Like the quilter, we caress the fabric, its pieces and the memories they hold,
and we pray for those whom we have learned to love.
Like a quilter, we cut and trim the pieces just so, and we pray that when
it is our turn to "be trimmed," we will be up to it.
Like the quilter, we begin to see a design in the separate pieces and we pray
for the ability to have our eyes opened to the beauty that surrounds us.
Like the quilter, we recognize that we can sew only one stitch at a time and
we pray for patience.
Like the quilter, who can see the whole quilt before the pieces are sewn together,
we pray for vision.
Like the quilter, we are in awe as each piece is sewn together and becomes
a whole, and we pray for humility.
Like the quilter, we see how the fabric's colors give depth, a new dimension,
and we pray for the ability to accept everyone as our sisters and brothers.
Like the quilter, we see that quantity and quality can be achieved if one
is willing to work for them, and we pray for the ability to see with "new eyes."

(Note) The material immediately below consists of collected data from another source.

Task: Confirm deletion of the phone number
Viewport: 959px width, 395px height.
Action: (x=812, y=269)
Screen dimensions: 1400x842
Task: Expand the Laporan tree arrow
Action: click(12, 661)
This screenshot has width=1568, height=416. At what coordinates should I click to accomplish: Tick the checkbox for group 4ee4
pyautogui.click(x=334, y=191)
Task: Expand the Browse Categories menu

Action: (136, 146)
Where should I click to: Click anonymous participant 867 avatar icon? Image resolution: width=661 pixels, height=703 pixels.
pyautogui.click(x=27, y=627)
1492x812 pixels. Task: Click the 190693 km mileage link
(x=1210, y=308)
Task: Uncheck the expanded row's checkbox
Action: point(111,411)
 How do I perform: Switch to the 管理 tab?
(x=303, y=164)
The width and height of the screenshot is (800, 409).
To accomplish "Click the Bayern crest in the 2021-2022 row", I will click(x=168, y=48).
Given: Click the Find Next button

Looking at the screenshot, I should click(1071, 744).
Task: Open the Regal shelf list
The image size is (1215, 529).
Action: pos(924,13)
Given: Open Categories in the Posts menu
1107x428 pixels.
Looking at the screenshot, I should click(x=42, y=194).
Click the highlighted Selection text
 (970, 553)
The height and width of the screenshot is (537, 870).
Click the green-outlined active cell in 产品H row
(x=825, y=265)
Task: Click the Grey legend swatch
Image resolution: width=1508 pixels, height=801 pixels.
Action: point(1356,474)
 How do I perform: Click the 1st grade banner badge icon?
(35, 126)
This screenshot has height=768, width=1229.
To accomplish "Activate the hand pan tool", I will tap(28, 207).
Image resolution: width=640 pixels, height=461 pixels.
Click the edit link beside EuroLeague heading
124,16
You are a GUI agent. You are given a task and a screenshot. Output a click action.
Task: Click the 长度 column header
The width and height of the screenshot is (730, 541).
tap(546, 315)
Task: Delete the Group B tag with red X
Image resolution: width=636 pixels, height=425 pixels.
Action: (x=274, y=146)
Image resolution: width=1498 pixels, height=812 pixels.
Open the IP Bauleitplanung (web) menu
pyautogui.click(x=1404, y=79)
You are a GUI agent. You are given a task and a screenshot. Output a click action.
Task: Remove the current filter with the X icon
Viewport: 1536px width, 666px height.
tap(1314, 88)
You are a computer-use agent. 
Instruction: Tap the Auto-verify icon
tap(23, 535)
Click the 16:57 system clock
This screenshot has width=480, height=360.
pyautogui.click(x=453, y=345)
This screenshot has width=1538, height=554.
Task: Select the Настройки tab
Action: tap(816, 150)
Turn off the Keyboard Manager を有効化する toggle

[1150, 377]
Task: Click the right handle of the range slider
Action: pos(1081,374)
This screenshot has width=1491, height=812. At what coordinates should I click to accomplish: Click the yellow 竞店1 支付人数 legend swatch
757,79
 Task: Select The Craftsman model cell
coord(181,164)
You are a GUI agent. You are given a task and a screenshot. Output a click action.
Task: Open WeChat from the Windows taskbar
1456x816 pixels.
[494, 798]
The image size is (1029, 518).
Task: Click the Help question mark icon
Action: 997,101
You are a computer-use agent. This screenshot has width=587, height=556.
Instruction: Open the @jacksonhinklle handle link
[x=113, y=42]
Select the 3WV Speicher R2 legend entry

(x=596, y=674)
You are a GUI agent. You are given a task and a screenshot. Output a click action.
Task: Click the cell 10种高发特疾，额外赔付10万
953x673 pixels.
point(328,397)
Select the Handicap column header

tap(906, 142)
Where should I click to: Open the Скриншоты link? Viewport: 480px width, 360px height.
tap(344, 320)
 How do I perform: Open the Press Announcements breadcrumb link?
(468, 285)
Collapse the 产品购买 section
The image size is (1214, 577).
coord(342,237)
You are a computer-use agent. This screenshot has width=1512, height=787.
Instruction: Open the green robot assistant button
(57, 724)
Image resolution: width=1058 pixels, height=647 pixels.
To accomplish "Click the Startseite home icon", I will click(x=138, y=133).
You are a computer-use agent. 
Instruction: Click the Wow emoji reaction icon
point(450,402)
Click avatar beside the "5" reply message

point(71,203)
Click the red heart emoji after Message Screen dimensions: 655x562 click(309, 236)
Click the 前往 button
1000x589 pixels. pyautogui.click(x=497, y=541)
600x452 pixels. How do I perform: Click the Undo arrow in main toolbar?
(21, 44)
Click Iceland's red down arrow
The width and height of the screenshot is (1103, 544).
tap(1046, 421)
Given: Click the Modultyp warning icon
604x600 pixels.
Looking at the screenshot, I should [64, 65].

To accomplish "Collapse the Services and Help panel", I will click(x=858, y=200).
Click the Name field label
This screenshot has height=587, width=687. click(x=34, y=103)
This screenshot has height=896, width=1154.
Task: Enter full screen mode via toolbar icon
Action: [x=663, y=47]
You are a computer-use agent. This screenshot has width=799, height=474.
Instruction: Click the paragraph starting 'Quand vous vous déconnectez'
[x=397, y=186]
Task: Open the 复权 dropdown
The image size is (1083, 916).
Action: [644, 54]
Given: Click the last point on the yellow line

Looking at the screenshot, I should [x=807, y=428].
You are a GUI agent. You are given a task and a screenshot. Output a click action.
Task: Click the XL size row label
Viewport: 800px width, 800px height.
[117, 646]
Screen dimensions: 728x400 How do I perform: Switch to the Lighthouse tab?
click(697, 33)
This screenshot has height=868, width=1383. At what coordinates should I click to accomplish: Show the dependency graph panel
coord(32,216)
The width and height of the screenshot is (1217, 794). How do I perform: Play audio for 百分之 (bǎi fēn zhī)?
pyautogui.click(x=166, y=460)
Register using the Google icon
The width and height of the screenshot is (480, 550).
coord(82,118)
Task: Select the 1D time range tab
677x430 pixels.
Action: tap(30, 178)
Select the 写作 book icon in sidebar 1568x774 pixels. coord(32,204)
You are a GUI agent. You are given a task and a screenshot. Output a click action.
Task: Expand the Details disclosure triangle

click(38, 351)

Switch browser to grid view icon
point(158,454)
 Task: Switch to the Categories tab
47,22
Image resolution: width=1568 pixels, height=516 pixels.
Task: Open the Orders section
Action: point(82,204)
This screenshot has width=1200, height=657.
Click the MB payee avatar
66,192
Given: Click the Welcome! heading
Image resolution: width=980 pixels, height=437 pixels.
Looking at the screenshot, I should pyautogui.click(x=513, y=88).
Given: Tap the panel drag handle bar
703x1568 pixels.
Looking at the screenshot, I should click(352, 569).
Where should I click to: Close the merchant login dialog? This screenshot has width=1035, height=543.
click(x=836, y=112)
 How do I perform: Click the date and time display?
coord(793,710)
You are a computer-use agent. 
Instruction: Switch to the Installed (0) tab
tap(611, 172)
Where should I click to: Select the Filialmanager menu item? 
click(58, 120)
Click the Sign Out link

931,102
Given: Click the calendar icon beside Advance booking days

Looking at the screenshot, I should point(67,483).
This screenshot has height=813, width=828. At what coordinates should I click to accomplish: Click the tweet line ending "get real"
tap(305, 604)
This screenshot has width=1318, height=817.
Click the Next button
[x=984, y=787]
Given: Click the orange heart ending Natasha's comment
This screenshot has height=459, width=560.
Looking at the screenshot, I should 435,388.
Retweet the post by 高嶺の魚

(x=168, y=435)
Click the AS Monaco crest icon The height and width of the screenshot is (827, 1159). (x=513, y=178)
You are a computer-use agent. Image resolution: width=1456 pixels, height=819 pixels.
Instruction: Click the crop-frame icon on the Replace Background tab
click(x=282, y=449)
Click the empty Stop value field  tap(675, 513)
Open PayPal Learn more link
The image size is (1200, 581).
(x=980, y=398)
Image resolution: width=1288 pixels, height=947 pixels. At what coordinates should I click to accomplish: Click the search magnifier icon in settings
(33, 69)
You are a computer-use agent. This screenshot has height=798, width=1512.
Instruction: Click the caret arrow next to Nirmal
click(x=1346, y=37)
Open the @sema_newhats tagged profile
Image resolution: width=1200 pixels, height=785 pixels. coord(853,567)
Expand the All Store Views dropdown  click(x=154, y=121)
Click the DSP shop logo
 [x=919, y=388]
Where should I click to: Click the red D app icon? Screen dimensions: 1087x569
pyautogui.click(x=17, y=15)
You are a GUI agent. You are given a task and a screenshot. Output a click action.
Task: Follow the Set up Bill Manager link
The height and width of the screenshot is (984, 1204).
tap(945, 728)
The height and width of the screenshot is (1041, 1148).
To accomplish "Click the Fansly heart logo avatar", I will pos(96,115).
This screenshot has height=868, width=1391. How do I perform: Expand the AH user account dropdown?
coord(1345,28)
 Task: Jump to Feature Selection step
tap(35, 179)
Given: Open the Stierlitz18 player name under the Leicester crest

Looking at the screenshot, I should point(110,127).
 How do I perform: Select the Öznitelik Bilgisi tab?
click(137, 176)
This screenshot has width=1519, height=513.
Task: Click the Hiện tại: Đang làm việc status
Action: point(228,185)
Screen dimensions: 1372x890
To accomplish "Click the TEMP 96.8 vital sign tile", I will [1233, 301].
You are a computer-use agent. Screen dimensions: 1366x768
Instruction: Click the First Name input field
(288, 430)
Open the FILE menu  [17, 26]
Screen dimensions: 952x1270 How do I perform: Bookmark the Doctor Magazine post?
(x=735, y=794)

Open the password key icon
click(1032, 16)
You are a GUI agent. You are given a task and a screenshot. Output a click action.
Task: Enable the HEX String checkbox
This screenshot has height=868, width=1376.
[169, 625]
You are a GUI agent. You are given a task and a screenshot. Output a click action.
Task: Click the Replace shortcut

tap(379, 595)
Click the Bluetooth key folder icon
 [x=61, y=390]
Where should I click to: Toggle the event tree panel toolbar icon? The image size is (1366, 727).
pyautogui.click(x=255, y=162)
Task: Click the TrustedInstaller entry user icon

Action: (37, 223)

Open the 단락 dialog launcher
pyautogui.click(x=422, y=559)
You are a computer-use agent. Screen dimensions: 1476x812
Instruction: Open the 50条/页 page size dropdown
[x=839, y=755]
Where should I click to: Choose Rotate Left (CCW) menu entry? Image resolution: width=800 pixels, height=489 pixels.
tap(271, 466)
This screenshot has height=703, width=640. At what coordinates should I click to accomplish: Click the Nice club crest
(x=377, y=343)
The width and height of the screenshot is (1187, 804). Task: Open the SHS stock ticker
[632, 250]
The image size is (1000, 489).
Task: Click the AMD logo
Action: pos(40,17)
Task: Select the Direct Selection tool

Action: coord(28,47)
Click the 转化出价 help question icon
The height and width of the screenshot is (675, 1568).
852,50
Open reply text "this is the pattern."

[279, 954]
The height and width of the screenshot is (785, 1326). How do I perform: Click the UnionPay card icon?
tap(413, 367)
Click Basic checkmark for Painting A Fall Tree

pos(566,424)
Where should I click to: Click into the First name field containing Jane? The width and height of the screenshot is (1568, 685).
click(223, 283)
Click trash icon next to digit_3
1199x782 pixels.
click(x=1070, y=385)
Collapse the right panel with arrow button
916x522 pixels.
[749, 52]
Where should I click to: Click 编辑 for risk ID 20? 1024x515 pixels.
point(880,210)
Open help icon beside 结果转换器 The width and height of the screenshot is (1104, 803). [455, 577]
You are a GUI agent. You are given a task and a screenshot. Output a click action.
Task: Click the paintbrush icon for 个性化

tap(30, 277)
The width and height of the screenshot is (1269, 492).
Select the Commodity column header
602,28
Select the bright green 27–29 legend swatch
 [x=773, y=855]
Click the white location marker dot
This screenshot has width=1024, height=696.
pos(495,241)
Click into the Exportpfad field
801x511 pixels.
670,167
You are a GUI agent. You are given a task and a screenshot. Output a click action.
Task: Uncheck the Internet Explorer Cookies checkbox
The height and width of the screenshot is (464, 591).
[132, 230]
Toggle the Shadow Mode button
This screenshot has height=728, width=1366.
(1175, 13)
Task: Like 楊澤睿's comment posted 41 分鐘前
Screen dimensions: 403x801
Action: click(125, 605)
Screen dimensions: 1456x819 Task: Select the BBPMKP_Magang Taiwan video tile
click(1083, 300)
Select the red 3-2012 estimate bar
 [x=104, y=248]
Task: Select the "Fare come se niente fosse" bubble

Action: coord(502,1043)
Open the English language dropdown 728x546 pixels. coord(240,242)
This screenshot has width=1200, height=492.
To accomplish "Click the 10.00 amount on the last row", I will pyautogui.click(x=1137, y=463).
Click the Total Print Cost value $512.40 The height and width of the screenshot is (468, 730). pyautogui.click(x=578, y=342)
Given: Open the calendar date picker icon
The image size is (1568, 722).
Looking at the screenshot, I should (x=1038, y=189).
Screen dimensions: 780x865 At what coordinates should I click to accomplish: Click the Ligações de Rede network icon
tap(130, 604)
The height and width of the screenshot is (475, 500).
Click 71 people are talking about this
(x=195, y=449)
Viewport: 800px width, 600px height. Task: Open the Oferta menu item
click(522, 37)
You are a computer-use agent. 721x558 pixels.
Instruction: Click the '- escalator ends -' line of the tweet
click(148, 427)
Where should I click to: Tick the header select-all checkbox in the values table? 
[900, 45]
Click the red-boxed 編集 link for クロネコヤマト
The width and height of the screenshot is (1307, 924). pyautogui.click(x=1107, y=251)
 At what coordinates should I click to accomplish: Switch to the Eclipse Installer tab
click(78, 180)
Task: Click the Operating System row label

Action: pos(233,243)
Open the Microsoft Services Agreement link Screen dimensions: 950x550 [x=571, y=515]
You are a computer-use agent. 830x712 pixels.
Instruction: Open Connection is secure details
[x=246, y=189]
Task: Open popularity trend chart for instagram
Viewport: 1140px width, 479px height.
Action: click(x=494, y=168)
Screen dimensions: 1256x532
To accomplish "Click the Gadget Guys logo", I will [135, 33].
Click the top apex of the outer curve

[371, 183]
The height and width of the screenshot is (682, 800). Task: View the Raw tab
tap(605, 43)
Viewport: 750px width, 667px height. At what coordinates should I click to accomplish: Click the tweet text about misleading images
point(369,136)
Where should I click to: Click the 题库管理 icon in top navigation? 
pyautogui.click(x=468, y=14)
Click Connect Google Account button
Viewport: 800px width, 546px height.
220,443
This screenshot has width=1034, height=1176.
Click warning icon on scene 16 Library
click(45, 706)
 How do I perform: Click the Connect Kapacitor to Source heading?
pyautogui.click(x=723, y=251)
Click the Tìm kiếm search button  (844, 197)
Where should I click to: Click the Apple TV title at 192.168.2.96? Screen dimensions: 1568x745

Like the quilter, we stretch the fabric so that we can better stitch the pieces,
and we pray for growth and awareness.
Like the quilter, we press and ponder the outcome of our labor and we pray
Like the quilter, we see the finished product and we pray with gratitude.
Mission Is a Gift
Mission is pure gift—the legacy passed on to us by religious congregations.
Those great women upon whose shoulders we stand lived (and continue to live)
their lives being God's healing presence to others. In the past, they rarely
spoke of mission; they didn't need to: They were mission.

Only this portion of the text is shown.